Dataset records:
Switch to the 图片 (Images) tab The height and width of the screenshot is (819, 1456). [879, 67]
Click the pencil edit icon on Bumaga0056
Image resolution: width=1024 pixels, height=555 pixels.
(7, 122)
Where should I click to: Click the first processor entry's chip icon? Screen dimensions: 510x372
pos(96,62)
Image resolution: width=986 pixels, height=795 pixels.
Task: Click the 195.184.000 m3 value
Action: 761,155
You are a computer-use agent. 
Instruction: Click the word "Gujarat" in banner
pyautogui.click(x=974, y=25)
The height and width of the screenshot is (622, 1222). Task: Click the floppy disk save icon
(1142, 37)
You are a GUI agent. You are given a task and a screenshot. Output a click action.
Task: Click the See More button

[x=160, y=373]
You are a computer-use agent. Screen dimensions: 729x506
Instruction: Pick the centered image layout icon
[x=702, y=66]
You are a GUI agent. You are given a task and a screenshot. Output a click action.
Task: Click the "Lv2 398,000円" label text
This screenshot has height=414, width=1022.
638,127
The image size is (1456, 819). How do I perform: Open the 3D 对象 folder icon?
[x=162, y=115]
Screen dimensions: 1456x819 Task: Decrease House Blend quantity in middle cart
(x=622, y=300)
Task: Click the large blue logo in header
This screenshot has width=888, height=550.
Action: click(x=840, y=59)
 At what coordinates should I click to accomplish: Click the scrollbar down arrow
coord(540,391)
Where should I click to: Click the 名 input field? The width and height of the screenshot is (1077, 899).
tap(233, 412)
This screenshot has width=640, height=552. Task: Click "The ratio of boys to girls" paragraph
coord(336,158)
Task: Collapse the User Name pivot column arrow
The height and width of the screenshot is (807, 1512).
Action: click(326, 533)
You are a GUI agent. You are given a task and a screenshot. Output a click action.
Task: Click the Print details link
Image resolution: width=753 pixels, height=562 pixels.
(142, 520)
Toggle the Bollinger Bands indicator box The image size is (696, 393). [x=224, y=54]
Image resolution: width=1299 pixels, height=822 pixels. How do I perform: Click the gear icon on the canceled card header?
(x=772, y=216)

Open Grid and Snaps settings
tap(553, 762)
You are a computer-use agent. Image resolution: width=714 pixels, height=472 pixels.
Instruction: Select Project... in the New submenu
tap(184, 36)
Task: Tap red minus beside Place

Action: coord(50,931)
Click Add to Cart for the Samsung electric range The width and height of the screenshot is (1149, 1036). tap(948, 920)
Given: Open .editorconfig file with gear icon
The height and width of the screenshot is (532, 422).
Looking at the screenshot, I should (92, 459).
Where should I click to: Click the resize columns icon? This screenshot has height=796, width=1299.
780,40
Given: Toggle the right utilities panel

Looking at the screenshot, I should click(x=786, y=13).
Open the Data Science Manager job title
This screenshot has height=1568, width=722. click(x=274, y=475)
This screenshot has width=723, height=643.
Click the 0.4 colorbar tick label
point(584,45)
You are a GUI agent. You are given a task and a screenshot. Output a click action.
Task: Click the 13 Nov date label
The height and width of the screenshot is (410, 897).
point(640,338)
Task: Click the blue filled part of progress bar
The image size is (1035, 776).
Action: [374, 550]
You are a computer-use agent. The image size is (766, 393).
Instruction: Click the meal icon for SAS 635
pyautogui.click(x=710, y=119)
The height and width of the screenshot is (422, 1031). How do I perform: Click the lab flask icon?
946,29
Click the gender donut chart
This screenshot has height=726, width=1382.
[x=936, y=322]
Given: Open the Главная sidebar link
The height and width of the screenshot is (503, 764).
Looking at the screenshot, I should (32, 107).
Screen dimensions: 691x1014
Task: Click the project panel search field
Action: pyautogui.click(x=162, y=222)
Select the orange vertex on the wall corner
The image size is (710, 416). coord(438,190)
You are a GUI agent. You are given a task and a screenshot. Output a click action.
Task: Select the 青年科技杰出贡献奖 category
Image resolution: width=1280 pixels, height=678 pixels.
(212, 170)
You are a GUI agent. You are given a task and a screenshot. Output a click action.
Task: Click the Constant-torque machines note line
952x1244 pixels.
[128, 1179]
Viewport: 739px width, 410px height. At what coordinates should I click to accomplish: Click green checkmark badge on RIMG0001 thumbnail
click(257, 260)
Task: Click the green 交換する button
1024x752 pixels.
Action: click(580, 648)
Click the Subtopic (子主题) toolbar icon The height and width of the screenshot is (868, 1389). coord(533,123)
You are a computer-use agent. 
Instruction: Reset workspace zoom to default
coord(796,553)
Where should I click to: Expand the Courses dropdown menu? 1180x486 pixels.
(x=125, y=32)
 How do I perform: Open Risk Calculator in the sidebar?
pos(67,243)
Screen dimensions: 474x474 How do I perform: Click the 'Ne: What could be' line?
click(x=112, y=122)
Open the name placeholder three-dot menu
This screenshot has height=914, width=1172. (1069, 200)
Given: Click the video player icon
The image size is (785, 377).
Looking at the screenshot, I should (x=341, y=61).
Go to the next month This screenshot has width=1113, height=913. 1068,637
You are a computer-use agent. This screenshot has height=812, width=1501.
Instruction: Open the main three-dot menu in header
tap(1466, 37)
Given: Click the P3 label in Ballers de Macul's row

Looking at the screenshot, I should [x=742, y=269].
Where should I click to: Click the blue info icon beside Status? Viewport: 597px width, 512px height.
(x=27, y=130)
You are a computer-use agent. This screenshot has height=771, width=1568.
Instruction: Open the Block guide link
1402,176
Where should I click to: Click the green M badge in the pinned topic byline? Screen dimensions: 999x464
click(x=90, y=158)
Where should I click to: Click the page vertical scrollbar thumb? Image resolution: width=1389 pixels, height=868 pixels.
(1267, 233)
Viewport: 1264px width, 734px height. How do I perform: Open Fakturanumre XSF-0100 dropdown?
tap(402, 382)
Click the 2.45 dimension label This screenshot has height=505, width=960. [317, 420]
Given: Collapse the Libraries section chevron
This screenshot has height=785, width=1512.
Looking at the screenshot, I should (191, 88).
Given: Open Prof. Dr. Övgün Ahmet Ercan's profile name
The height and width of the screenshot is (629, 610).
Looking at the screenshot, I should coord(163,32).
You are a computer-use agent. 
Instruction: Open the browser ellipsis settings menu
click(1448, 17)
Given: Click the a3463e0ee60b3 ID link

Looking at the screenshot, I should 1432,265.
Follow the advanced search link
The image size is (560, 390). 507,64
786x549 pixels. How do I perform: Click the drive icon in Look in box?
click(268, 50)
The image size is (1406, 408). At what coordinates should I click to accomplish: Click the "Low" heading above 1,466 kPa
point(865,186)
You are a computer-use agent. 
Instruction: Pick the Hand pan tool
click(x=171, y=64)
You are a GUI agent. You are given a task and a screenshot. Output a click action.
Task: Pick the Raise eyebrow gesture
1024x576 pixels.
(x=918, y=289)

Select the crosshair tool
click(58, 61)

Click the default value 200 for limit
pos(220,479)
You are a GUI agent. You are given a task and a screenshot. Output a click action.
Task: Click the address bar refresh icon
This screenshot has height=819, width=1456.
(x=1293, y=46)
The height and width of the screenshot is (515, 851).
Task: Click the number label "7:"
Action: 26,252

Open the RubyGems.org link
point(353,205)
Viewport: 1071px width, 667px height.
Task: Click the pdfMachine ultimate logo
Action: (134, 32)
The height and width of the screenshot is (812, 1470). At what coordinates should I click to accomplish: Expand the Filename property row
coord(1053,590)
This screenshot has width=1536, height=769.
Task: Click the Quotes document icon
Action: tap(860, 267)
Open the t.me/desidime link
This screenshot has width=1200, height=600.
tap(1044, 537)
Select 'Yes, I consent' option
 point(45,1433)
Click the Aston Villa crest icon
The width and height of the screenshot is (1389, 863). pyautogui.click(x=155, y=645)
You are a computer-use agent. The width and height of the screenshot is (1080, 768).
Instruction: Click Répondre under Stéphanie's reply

**Instruction:** Copy out the records verbatim, everything from the line containing "Task: Click the green 交換する button" down to the line containing "tap(1466, 37)".

**The answer:**
Task: Click the green 交換する button
1024x752 pixels.
Action: click(580, 648)
Click the Subtopic (子主题) toolbar icon The height and width of the screenshot is (868, 1389). coord(533,123)
You are a computer-use agent. 
Instruction: Reset workspace zoom to default
coord(796,553)
Where should I click to: Expand the Courses dropdown menu? 1180x486 pixels.
(x=125, y=32)
 How do I perform: Open Risk Calculator in the sidebar?
pos(67,243)
Screen dimensions: 474x474 How do I perform: Click the 'Ne: What could be' line?
click(x=112, y=122)
Open the name placeholder three-dot menu
This screenshot has height=914, width=1172. (1069, 200)
Given: Click the video player icon
The image size is (785, 377).
Looking at the screenshot, I should (x=341, y=61).
Go to the next month This screenshot has width=1113, height=913. 1068,637
You are a computer-use agent. This screenshot has height=812, width=1501.
Instruction: Open the main three-dot menu in header
tap(1466, 37)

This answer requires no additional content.